** Opening SUPPLIED ENTRIES block **

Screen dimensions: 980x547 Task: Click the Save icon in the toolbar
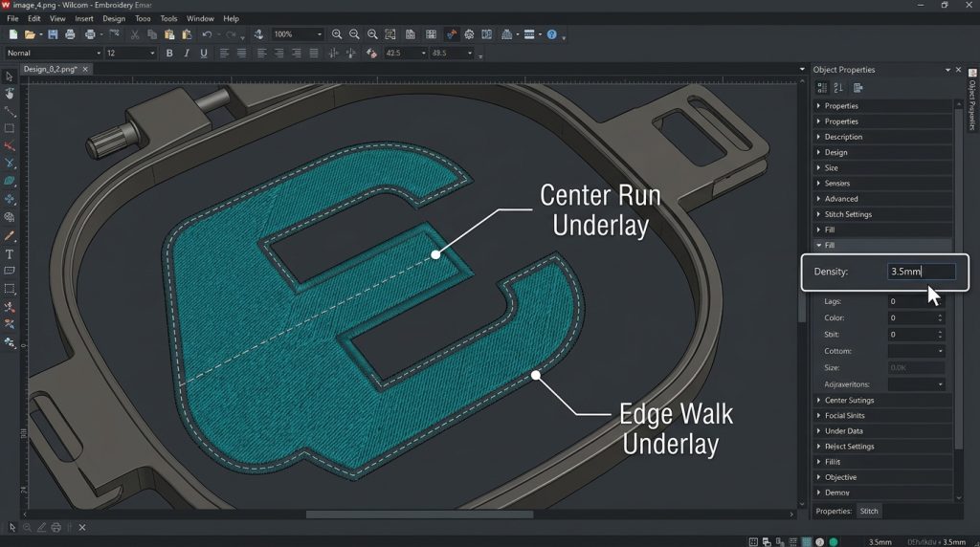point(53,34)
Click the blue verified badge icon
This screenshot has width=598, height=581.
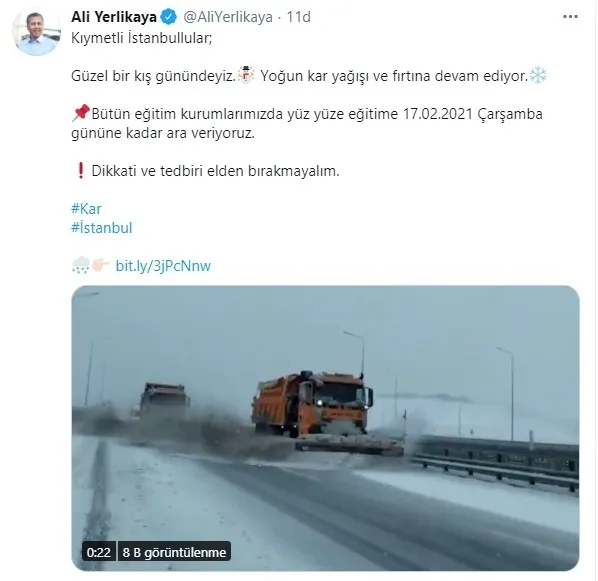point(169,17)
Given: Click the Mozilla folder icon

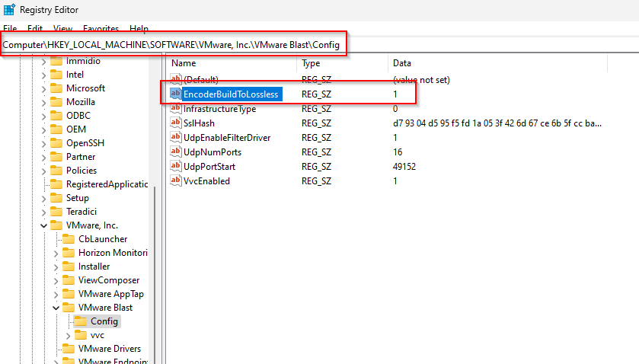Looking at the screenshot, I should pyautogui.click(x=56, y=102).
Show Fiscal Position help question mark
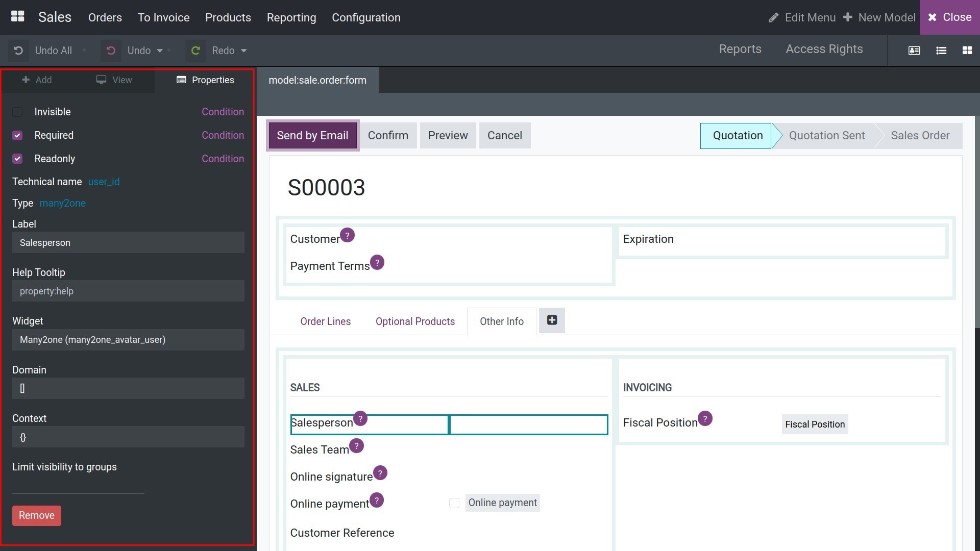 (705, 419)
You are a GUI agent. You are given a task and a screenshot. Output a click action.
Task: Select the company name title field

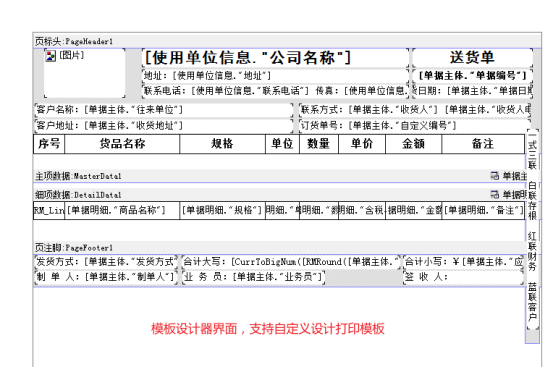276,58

** Closing SUPPLIED ENTRIES block **

_REQUIREMENT_.
With the images omitted, return the full material exactly.

_RESPONSE TO THIS EXERCISE_.
Screen dimensions: 980x547 Task: Click the Save icon in the toolbar
point(53,34)
Click the blue verified badge icon
This screenshot has width=598, height=581.
point(169,17)
Given: Click the Mozilla folder icon

Looking at the screenshot, I should pyautogui.click(x=56, y=102).
Show Fiscal Position help question mark
 (705, 419)
You are a GUI agent. You are given a task and a screenshot. Output a click action.
Task: Select the company name title field

276,58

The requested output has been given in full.